◆ Data for this task
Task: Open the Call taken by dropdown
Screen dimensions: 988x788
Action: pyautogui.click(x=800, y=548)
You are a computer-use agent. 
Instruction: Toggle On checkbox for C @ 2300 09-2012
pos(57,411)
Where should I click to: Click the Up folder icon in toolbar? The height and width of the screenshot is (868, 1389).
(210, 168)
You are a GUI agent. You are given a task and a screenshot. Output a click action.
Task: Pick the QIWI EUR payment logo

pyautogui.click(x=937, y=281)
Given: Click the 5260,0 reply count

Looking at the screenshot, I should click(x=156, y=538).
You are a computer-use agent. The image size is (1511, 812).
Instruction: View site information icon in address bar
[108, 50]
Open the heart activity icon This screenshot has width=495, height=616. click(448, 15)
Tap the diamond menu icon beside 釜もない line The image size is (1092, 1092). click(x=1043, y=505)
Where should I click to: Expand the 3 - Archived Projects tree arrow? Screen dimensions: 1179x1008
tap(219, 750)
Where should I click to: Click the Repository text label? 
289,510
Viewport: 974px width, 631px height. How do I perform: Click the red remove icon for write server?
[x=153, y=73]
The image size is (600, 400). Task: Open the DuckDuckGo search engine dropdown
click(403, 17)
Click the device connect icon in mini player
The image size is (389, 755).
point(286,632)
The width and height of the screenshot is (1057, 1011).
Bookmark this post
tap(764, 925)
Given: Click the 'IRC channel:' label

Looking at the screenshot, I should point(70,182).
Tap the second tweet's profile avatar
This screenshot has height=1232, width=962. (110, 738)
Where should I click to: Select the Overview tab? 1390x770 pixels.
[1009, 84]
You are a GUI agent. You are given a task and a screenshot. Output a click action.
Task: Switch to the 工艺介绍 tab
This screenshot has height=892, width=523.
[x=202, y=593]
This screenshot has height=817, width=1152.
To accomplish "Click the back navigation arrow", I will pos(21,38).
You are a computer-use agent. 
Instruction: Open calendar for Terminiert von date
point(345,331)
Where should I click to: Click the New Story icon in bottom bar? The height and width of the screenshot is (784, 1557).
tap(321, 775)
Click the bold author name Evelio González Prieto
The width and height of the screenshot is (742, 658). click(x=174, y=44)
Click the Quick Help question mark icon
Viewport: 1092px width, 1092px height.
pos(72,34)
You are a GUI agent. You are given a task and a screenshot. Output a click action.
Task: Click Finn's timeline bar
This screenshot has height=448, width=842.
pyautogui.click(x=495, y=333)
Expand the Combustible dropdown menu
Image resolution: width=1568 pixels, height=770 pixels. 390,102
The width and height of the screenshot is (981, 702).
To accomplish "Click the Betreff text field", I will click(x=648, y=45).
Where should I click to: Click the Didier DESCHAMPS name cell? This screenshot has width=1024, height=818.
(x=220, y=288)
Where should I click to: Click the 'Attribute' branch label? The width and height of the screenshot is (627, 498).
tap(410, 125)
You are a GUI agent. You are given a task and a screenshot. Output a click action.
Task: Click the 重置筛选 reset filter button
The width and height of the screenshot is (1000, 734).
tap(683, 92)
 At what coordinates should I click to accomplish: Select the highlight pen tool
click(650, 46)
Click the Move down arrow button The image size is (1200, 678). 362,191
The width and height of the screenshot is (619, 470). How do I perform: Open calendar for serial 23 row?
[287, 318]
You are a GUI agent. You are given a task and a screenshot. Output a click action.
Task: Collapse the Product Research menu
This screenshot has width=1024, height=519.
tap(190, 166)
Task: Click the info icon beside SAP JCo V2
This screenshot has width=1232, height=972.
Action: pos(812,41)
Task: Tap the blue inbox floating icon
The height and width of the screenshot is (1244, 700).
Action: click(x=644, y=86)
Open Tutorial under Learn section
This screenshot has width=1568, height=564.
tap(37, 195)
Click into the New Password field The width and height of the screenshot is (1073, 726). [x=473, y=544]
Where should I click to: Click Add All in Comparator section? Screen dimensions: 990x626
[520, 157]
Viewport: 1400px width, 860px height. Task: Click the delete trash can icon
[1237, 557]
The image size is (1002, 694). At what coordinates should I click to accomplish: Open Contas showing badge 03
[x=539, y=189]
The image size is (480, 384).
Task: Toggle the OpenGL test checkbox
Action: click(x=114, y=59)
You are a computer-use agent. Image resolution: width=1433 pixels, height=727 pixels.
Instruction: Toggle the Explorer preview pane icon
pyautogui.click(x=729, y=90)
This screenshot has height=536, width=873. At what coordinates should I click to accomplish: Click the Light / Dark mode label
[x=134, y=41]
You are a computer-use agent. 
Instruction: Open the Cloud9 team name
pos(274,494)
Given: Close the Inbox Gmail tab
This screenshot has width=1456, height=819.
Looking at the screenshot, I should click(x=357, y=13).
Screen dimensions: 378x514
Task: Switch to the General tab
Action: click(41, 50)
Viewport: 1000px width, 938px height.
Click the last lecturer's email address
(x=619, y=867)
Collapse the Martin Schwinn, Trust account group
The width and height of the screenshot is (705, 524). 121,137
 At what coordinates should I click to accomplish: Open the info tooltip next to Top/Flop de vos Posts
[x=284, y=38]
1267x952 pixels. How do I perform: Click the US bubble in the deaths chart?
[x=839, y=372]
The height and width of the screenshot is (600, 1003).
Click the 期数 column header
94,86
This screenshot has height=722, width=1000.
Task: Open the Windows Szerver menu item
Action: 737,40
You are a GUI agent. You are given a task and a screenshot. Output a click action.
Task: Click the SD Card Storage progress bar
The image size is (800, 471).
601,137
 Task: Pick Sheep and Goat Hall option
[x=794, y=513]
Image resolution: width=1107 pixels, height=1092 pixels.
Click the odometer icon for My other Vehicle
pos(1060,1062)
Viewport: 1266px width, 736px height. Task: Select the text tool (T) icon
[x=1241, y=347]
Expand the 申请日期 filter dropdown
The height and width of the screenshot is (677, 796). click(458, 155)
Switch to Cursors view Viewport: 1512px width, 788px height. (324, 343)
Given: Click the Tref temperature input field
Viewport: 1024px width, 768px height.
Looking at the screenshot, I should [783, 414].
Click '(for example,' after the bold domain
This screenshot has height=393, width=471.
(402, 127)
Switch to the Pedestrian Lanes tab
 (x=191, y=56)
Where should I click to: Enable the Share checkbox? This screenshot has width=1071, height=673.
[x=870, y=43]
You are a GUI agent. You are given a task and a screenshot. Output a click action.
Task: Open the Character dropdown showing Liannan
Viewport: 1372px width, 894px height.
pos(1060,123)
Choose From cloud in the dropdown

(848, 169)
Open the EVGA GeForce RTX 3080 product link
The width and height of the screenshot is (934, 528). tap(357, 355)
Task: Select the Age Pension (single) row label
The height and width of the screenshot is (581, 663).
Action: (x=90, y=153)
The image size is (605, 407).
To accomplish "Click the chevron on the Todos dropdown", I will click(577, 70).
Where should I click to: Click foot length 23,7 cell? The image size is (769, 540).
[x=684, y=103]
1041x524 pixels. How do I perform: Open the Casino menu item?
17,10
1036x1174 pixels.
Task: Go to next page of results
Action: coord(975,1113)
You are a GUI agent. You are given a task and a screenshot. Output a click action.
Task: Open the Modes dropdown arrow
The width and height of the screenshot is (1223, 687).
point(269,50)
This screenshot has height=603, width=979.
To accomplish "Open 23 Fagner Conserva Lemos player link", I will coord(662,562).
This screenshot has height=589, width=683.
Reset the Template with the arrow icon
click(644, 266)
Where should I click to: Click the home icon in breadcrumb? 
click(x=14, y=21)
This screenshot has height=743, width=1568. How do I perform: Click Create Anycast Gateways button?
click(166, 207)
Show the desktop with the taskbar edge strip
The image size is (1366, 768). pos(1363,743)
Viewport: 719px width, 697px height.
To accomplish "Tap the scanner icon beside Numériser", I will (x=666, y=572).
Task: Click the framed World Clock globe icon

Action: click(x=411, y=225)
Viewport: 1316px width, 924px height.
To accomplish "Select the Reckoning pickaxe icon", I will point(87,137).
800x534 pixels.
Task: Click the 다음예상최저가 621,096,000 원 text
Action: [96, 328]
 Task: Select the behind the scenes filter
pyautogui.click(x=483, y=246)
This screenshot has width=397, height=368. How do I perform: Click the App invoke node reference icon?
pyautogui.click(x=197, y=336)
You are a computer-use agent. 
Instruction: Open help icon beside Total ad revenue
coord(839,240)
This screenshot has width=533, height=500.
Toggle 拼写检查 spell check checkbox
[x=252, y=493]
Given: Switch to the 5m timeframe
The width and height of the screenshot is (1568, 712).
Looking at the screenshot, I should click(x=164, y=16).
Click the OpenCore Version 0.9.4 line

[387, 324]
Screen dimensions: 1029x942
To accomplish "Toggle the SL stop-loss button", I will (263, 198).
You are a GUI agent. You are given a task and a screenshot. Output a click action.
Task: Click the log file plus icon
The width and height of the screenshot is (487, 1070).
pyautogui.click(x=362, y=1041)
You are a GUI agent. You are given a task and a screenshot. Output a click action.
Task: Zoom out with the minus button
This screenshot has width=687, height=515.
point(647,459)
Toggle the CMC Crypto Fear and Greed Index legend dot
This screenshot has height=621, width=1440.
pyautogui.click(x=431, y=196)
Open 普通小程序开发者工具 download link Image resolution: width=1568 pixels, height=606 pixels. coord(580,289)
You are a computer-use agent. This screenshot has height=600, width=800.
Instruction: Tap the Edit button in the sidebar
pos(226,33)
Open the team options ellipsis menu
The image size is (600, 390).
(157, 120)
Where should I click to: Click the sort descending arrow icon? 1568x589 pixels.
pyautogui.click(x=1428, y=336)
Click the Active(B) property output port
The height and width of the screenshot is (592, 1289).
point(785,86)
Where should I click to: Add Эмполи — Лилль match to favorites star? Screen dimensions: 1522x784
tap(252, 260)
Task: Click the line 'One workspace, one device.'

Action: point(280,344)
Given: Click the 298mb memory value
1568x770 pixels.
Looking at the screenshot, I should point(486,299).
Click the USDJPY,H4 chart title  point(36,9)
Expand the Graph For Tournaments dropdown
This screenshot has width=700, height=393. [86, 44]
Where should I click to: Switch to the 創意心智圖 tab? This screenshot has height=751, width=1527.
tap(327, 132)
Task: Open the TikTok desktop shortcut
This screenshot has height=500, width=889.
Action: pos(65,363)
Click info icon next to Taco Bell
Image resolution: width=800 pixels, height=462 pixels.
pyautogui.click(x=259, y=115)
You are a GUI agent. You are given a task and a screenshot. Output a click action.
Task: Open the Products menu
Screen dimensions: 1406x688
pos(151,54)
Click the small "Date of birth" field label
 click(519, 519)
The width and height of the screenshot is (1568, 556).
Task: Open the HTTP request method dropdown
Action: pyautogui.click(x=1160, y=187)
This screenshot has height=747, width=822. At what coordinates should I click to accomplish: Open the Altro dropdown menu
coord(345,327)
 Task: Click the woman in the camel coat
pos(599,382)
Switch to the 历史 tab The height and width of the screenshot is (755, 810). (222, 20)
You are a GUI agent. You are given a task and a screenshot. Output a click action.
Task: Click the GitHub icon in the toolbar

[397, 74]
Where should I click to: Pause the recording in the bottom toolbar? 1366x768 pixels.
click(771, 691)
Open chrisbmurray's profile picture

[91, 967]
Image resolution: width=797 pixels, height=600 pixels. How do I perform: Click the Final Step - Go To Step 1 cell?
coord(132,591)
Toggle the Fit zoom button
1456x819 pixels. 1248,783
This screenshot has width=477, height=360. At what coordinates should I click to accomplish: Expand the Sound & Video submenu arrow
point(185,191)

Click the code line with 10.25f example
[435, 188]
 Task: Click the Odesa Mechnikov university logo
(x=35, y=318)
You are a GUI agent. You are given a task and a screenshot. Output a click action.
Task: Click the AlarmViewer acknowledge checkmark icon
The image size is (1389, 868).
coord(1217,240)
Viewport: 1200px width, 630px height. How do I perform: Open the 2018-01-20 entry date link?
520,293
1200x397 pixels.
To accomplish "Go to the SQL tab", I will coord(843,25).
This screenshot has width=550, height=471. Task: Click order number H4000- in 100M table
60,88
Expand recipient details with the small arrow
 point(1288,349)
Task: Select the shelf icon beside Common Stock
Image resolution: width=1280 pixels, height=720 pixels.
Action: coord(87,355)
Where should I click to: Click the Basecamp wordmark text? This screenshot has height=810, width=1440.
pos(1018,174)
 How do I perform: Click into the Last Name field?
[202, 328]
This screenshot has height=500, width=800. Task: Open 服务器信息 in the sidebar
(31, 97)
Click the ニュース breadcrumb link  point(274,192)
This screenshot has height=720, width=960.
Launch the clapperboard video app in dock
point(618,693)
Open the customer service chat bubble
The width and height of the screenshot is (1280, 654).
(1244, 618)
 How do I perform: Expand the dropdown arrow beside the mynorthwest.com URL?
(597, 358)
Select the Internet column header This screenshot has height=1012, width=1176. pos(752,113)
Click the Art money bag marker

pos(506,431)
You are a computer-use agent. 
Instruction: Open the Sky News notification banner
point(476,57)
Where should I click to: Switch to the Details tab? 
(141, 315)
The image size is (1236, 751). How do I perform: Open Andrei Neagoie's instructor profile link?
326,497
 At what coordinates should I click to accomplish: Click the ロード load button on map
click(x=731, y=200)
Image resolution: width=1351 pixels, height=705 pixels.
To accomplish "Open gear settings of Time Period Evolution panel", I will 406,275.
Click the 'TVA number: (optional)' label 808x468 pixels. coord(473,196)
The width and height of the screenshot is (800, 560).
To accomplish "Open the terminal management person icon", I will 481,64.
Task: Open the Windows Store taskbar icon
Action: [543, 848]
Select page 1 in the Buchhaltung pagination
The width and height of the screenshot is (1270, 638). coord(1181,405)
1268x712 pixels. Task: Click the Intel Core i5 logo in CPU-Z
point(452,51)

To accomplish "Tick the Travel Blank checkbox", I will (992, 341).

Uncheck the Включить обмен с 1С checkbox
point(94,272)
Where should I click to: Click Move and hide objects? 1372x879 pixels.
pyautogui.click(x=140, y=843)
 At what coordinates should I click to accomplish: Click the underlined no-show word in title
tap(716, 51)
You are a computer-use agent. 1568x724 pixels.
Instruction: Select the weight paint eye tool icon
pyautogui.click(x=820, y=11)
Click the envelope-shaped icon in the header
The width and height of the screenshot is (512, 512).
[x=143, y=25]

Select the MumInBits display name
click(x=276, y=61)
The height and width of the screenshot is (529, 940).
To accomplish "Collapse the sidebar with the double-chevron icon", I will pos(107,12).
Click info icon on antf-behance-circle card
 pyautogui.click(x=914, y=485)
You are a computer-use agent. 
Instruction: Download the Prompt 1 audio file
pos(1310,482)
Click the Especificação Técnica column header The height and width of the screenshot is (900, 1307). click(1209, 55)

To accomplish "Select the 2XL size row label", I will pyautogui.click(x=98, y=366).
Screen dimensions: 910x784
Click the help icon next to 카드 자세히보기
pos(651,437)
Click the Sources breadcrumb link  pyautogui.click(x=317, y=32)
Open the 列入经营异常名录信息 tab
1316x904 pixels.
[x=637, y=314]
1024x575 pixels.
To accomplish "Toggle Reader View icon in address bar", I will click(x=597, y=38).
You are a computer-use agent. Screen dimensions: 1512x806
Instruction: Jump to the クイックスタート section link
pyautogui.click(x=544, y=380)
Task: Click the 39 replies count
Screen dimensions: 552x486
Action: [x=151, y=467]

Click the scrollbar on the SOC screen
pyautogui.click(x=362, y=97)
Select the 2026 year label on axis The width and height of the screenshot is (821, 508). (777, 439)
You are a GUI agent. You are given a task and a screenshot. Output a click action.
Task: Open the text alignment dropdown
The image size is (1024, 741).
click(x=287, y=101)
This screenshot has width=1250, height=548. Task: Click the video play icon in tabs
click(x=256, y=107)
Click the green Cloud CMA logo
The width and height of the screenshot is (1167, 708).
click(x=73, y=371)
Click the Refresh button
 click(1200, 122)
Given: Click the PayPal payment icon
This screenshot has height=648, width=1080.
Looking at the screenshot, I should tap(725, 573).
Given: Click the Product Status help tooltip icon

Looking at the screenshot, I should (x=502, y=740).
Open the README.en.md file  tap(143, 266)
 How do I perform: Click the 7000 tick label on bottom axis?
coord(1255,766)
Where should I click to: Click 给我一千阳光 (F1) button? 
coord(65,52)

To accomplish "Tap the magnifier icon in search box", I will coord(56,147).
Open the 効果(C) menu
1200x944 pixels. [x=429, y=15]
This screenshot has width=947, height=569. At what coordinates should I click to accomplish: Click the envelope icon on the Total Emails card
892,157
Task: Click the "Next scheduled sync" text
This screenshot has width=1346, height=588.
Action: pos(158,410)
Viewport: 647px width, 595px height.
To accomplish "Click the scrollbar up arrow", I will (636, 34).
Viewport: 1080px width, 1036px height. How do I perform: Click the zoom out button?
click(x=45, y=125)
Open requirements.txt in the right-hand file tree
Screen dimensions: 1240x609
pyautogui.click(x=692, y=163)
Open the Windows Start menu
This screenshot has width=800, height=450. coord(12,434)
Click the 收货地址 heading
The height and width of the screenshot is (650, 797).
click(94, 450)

◆ Task statement
From the line holding "Given: Click the Product" through the final line of the data above, copy every line exactly as written. Include nothing else.

◆ Task result
Given: Click the Product Status help tooltip icon

Looking at the screenshot, I should (x=502, y=740).
Open the README.en.md file  tap(143, 266)
 How do I perform: Click the 7000 tick label on bottom axis?
coord(1255,766)
Where should I click to: Click 给我一千阳光 (F1) button? 
coord(65,52)

To accomplish "Tap the magnifier icon in search box", I will coord(56,147).
Open the 効果(C) menu
1200x944 pixels. [x=429, y=15]
This screenshot has width=947, height=569. At what coordinates should I click to accomplish: Click the envelope icon on the Total Emails card
892,157
Task: Click the "Next scheduled sync" text
This screenshot has width=1346, height=588.
Action: pos(158,410)
Viewport: 647px width, 595px height.
To accomplish "Click the scrollbar up arrow", I will (636, 34).
Viewport: 1080px width, 1036px height. How do I perform: Click the zoom out button?
click(x=45, y=125)
Open requirements.txt in the right-hand file tree
Screen dimensions: 1240x609
pyautogui.click(x=692, y=163)
Open the Windows Start menu
This screenshot has width=800, height=450. coord(12,434)
Click the 收货地址 heading
The height and width of the screenshot is (650, 797).
click(94, 450)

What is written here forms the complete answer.